In the last five years, a number of companies and governments have been working together to develop this new model, which uses the money of private investors to accomplish socially beneficial goals. A relevant example is the current deployment of such an instrument in Mozambique to fund malaria prevention strategies. The Malaria DIB is leveraging support from local companies including Nandos, the fast food chicken outlet.  The diagram below shows how the typical SIB model can channel private finance to social activities in numerous sectors including health, education, and water provision.

(click to enlarge photo)

Innovative Financial Instruments for Fighting HIVAIDS

Source: Author

SIBs are still in their experimental phase, nevertheless, there is growing evidence that a well-designed SIB, by providing a close link between performance and the realization of returns, could help to strengthen preventive measures for diseases like HIV/AIDS. Without verifiable results, the investors do not get their expected return. Another advantage of this approach is that there is an underlying business case. SIBs are not a charitable activity. However, it may be necessary to include some grant funding or partial government guarantees to increase the viability of the SIB for private investors.

With a traditional SIB, the government contracts a group to administer the bond, and the administrator raises funds from private investors. That money is then distributed

to service providers (usually NGOs with a track-record in that sector). The NGOs use the money to scale up the work they have already been doing to increase its impact across the target community. If certain targets are met — in the case of Mozambique, reducing the rate of malaria infection — the government (or donor) will repay investors with interest. In this way, scarce public funding is spent more effectively due to the close monitoring and evaluation of results.

To date, most of the SIBs have been launched in North America and Europe with very few examples in Africa. If the Mozambique pilot and other similar attempts are successful, there would be a strong case for scaling up this type of funding mechanism to reduce the fiscal burden on governments. There may also be a role for multilateral development agencies to provide partial or full guarantees to crowd in private investors.
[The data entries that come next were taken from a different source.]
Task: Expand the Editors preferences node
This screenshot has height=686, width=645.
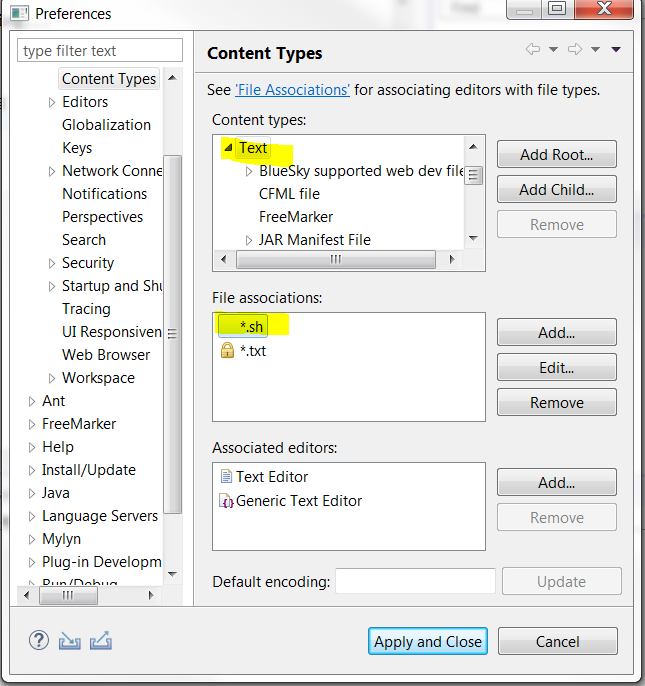Action: click(x=52, y=102)
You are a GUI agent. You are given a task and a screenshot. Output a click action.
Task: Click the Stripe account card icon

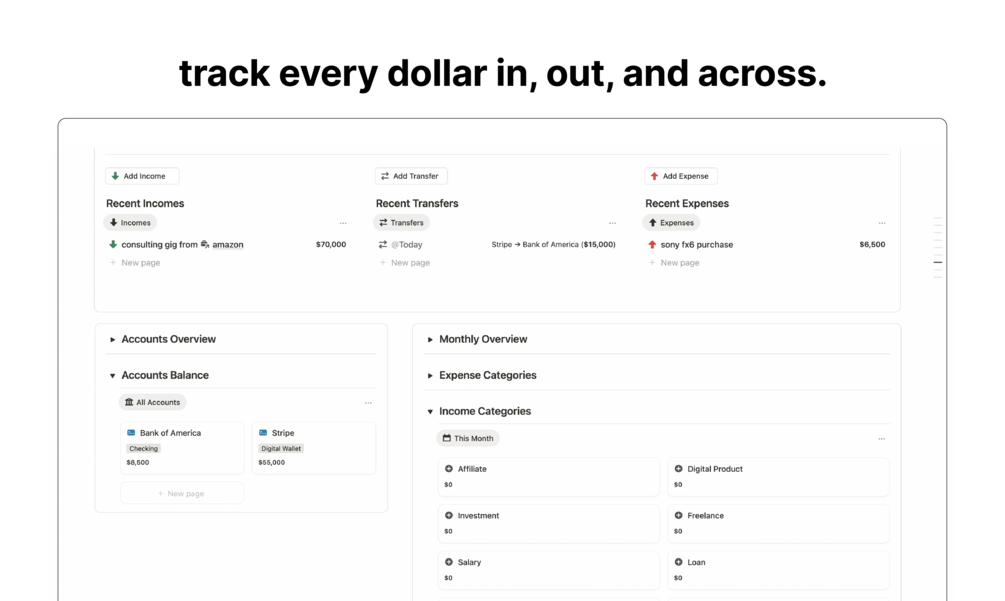click(263, 433)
[1] Technical Assistance Advisor, Public Financial Management 1 Division, Fiscal Affairs Department, IMF.

[2]http://www.cnn.com/2016/07/19/health/hiv-infections-rise-74-countries/

[3] From Death Sentence to Debt Sentence. Finance & Development, December 2015, Vol. 52, No. 4.

[4] Under a DIB the donor pays for the improved outcomes while the government pays under a SIB

Note: The posts on the IMF PFM Blog should not be reported as representing the views of the IMF. The views expressed are those of the authors and do not necessarily represent those of the IMF or IMF policy.